In conclusione, "gli scarti di origine animali sono sottratti all'applicazione della normativa in materia di rifiuti, ed esclusivamente soggetti al Regolamento CE n. 1774/2002, solo se sono effettivamente qualificabili come sottoprodotti, ai sensi del d. lgs. n. 152 del 2006, art. 183, comma 1, lett. n), mentre in ogni altro caso in cui il produttore se ne sia disfatto per destinarli allo smaltimento restano soggetti alla disciplina del Testo Unico in materia ambientale".

Secondo la Corte, alla luce degli enunciati principi di diritto, la sentenza impugnata ha correttamente ravvisato il reato ipotizzato, essendo emerso dalle risultanze ampiamente riportate nel provvedimento, che l'indagato, quale legale rappresentante della società che era subentrata a una ditta individuale, aveva operato senza la necessaria autorizzazione smaltendo, mediante incenerimento, rifiuti.

"Gli enunciati principi di diritto inoltre trovano applicazione sia con riferimento al testo originario del D.Lgs. n. 152 del 2006, art. 185 che alla nuova formulazione dell'articolo introdotta dal D.Lgs. 16 gennaio 2008, n. 4, art. 22 dovendo essere privilegiata quella interpretazione delle norme nazionali che sia conforme al diritto comunitario e trovando, peraltro, detta interpretazione, in relazione all'art. 185, comma 2 nella formulazione previgente, un puntuale riscontro testuale, stante il riferimento della norma all'ambito di applicazione ivi indicato" (dal Regolamento CE n. 1774/2002) e, quindi, al solo profilo sanitario e di polizia sanitaria disciplinato da detto Regolamento.

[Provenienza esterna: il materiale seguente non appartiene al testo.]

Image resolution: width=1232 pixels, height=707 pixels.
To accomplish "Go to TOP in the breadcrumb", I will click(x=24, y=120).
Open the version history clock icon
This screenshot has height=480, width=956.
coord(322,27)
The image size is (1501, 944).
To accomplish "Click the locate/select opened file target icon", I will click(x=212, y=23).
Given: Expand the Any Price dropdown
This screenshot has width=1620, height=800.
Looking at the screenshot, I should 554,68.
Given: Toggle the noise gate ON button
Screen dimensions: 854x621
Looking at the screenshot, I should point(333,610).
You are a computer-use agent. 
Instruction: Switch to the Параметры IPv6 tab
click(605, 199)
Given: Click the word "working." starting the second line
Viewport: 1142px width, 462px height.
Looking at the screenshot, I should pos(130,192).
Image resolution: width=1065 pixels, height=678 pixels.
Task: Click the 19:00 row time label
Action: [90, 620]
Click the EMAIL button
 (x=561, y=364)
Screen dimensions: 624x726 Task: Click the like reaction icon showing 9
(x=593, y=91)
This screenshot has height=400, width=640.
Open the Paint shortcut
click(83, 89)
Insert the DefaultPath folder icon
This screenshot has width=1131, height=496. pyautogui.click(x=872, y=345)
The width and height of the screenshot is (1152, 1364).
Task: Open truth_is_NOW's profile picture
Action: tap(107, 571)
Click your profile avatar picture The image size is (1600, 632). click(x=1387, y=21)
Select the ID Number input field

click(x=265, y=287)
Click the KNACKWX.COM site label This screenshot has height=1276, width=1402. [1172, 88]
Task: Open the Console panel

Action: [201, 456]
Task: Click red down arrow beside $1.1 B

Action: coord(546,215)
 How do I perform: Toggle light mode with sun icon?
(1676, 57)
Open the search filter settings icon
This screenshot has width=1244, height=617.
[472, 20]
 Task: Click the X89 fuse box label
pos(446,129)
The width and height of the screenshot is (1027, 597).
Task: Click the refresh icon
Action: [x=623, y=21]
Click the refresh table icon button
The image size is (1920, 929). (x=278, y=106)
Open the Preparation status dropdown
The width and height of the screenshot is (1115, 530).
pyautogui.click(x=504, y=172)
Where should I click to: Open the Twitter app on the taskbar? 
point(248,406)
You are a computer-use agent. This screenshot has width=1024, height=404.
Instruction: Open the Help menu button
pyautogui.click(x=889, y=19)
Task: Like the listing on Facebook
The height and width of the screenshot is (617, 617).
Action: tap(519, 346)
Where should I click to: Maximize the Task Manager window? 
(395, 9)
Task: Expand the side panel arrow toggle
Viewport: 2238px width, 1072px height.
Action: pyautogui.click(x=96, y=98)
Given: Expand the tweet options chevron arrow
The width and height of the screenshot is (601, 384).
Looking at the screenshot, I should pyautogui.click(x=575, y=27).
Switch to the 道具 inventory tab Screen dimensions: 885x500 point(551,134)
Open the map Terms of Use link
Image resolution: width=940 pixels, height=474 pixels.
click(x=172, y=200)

La recente Direttiva del Parlamento Europeo e del Consiglio del 19.11.2008 n. 2008/98/CE non risulta avere affatto modificato gli enunciati principi di diritto che regolano il concorso tra la disciplina sanitaria della gestione dei sottoprodotti di origine animale e la normativa in materia di rifiuti, in quanto la esclusione del principio di specialità trova puntuale riscontro proprio nelle disposizioni richiamate dal ricorrente.

L'art. 2, punto 2, della citata Direttiva, infatti, dispone: "Sono esclusi dall'ambito di applicazione della presente direttiva nella misura in cui sono contemplati da altra normativa comunitaria": lett. b) "sottoprodotti di origine animale, compresi i prodotti trasformati contemplati dal Regolamento CE n. 1774/2002, eccetto quelli destinati all'incenerimento, allo smaltimento in discarica o all'utilizzo in un impianto di produzione di biogas o di compostaggio"(Corte di Cassazione, sentenza n. 12844/2009).


E' agevole, quindi rilevare che la deroga in favore di altra normativa comunitaria è riferita alla materia disciplinata dalla stessa (nella specie profili salutari e di polizia veterinaria) e che la esclusione dall'ambito dei rifiuti, in ogni caso, non riguarda i sottoprodotti di origine animale destinati alle varie forme di smaltimento citate dalla norma (incenerimento, smaltimento in discarica, utilizzo in un impianto di produzione di biogas o di compostaggio) e, cioè, quegli scarti di origine animale che devono essere qualificati rifiuti in base alla nozione dettata in materia dalla corrispondente normativa.

Secondo la Corte, pertanto, l'ordinanza impugnata ha correttamente ravvisato la sussistenza di sufficienti elementi atti a configurare l'altro reato, essendo emerso che l'indagato non era autorizzato allo scarico sui piazzali dello stabilimento di acque reflue di dilavamento dei rifiuti animali.